Diffuse large B-cell lymphoma and polycythemia vera discovered at the onset - a rare association and its possible importance in lymphoma prognosis.

UNLABELLED

Diffuse large B-cell lymphoma (DLBCL) represent the most frequently non-Hodgkin's lymphoma (NHL) (over 30%), especially in developing countries. Many associations of NHL with another neoplasia were described following chemotherapy or radiotherapy regimens. The coexistence of DLBCL with myeloproliferative neoplasms (MPNs) JAK2V617F positive at the onset was very rare reported in the literature. We describe a clinical case of a 52-year-old man who presented both diagnoses at the onset - DLBCL and MPN - polycythemia vera (PV) type.

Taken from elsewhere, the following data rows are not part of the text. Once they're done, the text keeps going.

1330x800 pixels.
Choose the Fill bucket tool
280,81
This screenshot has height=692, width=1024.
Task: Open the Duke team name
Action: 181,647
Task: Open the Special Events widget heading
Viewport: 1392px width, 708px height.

The patient was treated with two CHOP cycles (Cyclophosphamide, Hydroxydaunorubicin, Oncovin, Prednisolone) followed by six R-CHOP (Rituximab-CHOP) cycles, together with a platelet-reducing agent, achieving remission for 20 months, followed by a relapse which is under treatment. The clonally expansion of an abnormal pluripotent hematopoetic stem cell could be responsible for both, PV and DLBCL. However, recent reports suggested the possible involvement of two different clones. The clinical significance and the role of JAK2 mutation in the evolution of patients with NHLs, including DLBCL are still unknown. Further genetic and clinical studies have to point out common gene mutations for the two diseases and their connection with the diseases behavior under the treatment.

CONCLUSIONS

The coexistence of NHLs and especially DLBCLs and MPNs JAK2 positive is very rare. Although DLBCL alone has good prognosis, other prognostic factors should be checked when it is associated with PV. The presence of JAK2V617F seems to be a candidate but whose role in DLBCL evolution, natural or under treatment has to be cleared up.